(Rows taken from a screen grounding dataset)
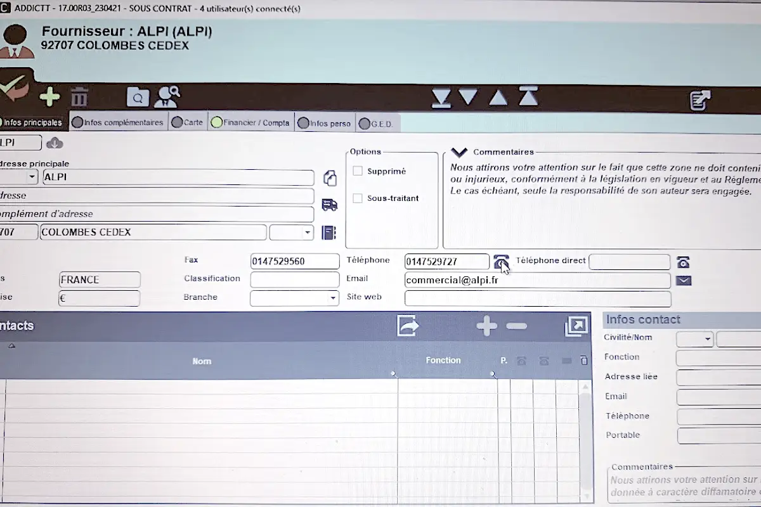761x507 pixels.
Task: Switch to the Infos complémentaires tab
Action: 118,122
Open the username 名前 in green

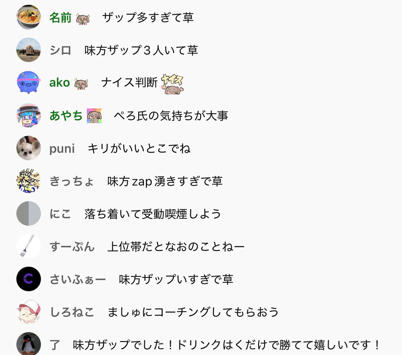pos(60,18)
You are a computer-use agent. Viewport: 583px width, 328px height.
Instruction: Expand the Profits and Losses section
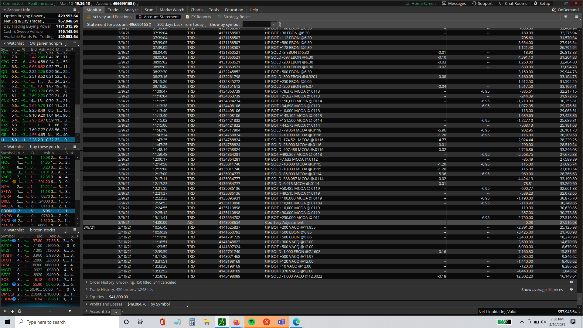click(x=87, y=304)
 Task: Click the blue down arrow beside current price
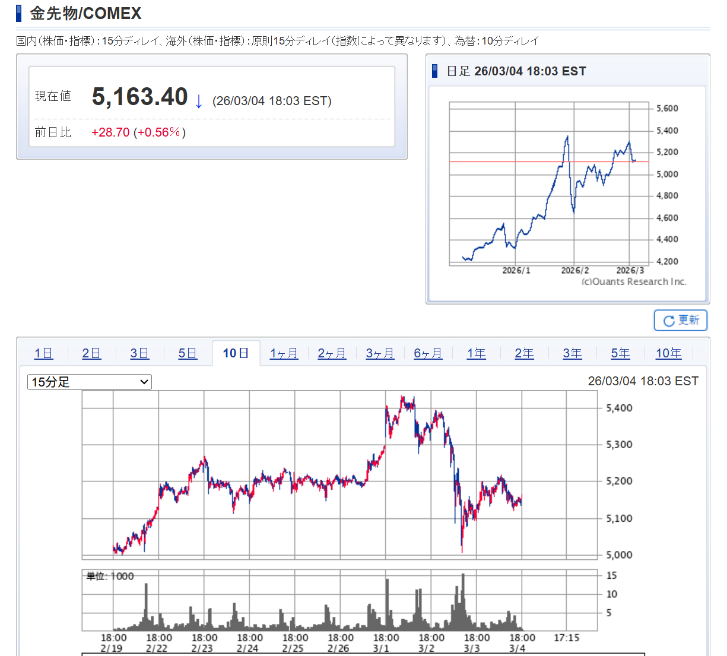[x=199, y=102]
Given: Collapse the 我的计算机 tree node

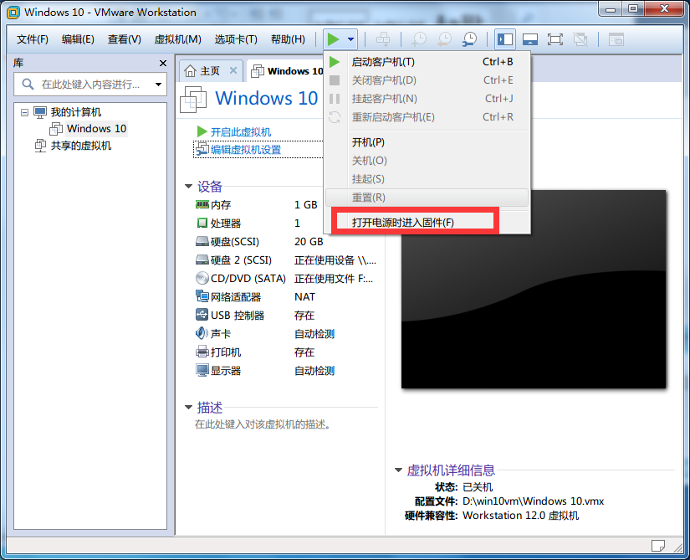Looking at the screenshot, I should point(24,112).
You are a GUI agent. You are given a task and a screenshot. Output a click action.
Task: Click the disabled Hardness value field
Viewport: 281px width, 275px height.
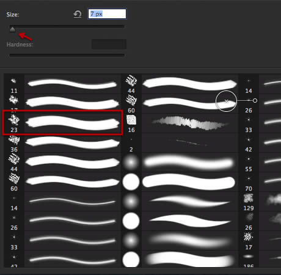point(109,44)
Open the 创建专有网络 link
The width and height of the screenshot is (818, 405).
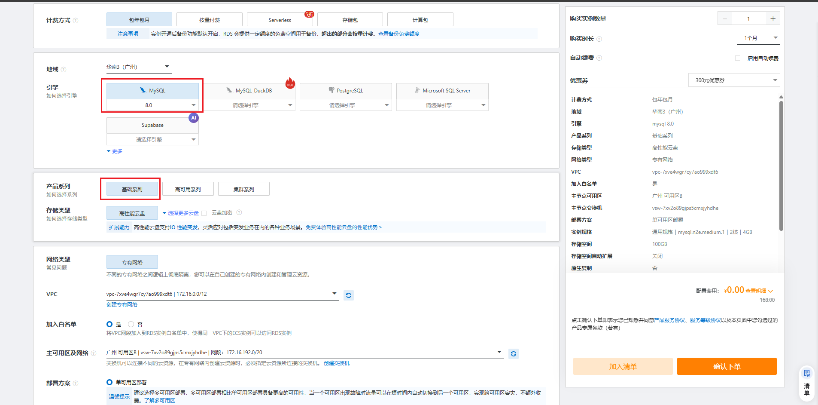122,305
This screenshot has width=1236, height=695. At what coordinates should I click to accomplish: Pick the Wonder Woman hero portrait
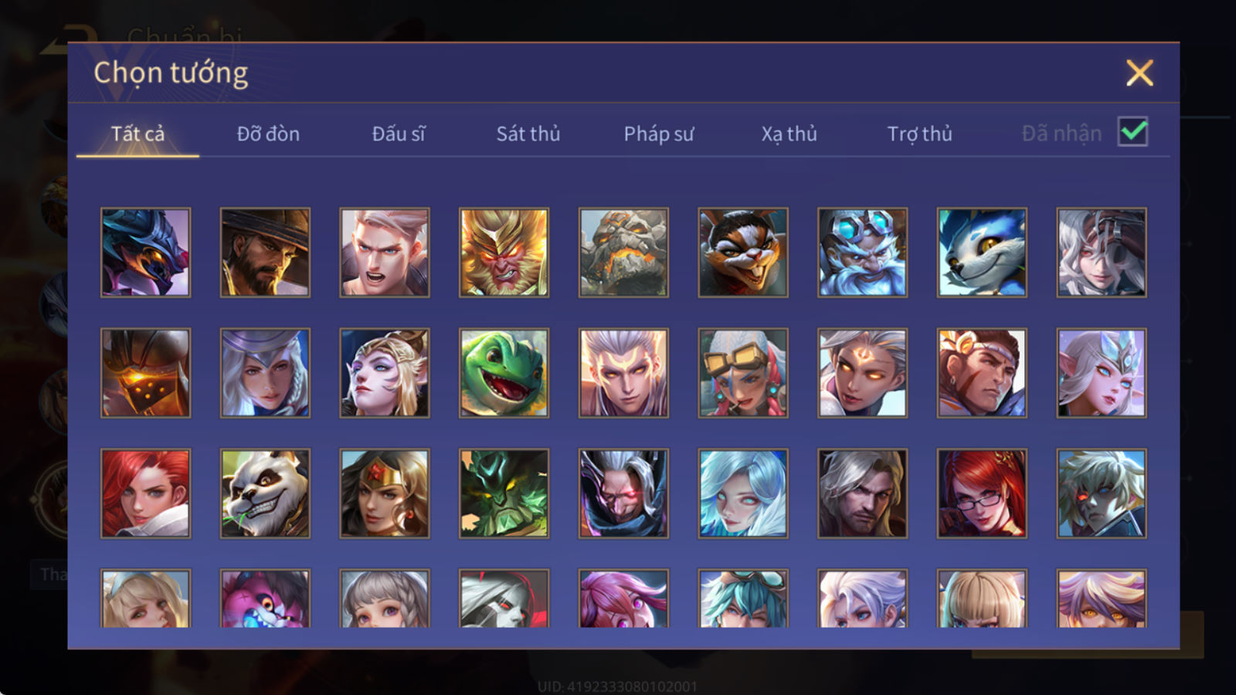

▶ Instructions to follow:
Copy the records word for word, from the first line through the line that contains "[x=199, y=102]". Leave the pictures out.

▶ Solution to this task:
761x507 pixels.
Task: Switch to the Infos complémentaires tab
Action: 118,122
Open the username 名前 in green

pos(60,18)
You are a computer-use agent. Viewport: 583px width, 328px height.
Instruction: Expand the Profits and Losses section
click(x=87, y=304)
 Task: Click the blue down arrow beside current price
[x=199, y=102]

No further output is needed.